That went on for about a year.  I know Mom went to see him daily and the four siblings I have living in and around Indy popped over whenever possible.  My semi-annual visits found me hugging a man who seemed to be shrinking both physically and spiritually.

The voice that boomed out “Oh Danny Boy” as Mom played the piano was confused and frequently small strokes would prevent him from being able to put his thoughts into words at all.  There came a time when you could tell that he knew you were someone of importance to his life, but he didn’t know why.  I stopped calling him during that time.  The nurses would hand him the phone, but when I spoke to him he would just ask me over and over who I was, or just give the phone to someone else.

He was still alive when my daughter and I got to the hospital late that night.  Somehow he had managed to get his colon twisted into a herniated muscle in his gut and the colon backed up.  The emergency surgery had removed a long section of his colon and the surgeon had put a plug in his side that would be his new elimination point when he recovered.

Laying in the hospital bed it was hard to see his face through the breathing tubes.  His eyes weakly fluttered but he was still too drugged to really wake up.  Both hands were tied to the bedposts to keep him from ripping out the IV tubes – something he’d already done once.  The surgery was successful, but whether he’d recover was yet to be seen.

Over the next week we made sure that there was at least one family member with him at all times.  Since I had worked night shifts in my job for years, my daughters, Carolyn, who lived in Indiana, and Melissa would join me to stay with him from late evening through the time my sister, Lori, and Mom would relieve us early the next day.

I had some time to ask Mom the question that had been bothering me since I’d gotten the phone call.  Several years earlier, on the advice of doctors and family members, Mom had authorized a DNR on Dad.  Do Not Resuscitate.  So, why the emergency surgery?

There was never any doubt that my Mother loved Dad with her whole heart.  She set her mouth, looked straight at me and said “He was in pain.”  She and my sister, Susan,  had discussed the situation when the nursing home called and told them that something was wrong with Dad.  The Doctors told them that without surgery Dad’s condition would cause him to swell up just because of retaining fecal matter in his gut and that this was an exceptionally painful way to die.  Mom could not let him go that way.

Yes, she was ready for him to go when God wanted him, but not this way.

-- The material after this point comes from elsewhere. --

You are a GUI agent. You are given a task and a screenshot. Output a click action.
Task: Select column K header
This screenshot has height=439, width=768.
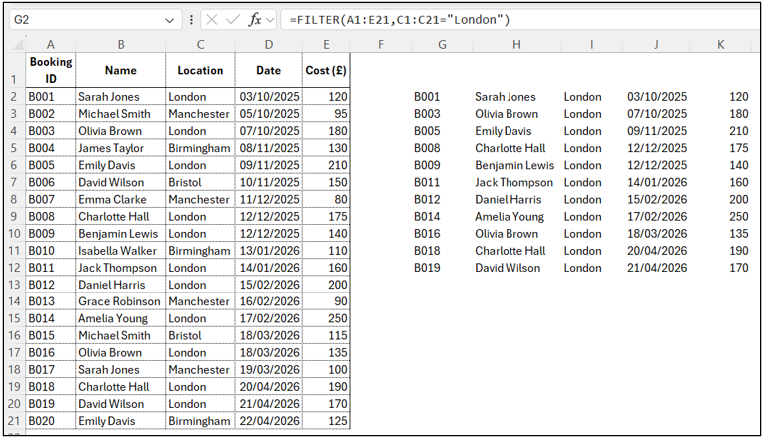[721, 44]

You could tell Dad was frustrated.  He couldn’t talk with the breathing tube in, he struggled against the restraints.  They did not want to drug him too much.  We would distract him by talking to him and he calmed down when Mom would sit next to him and say a rosary.  After a couple days the breathing tube came out and was replaced by an oxygen mask.  We kept the 24 hour watch on him for a week.  My girls and I would stand around his bed in the evening and softly sing Christmas carols.  Music had always been a great joy to him.

The day came when the breathing tubes were removed and he could move again.  The hospital staff had a hard time getting him to leave the bag attached to his side alone.  Family was still there most of the time, but he could be left with the hospital staff for a few hours at a time.

The greatest reward for just being there, one I will hold in my heart forever, came the day I was getting ready to return to Albuquerque.  One last trip to the hospital to say goodbye.  I came around the corner and saw that the nurses were having him sit up on the side of the bed.  He looked up and saw me in the hallway and said, “That’s my oldest girl!”

He knew me, it was just a moment but I am crying as I see him there in my mind.  It wasn’t important that he did not name me, he knew who I was.

Two weeks later, just after the turn of the year, he died.  He was at the nursing home again when a heart attack got him.  My Mom and three other family members were with him praying a rosary when he took his last breath, a small tear fell away from the corner of his eye and he was gone.

I am lucky… I wasn’t there.  My last memory will always be that moment of joy when he proclaimed, “That’s my oldest girl!”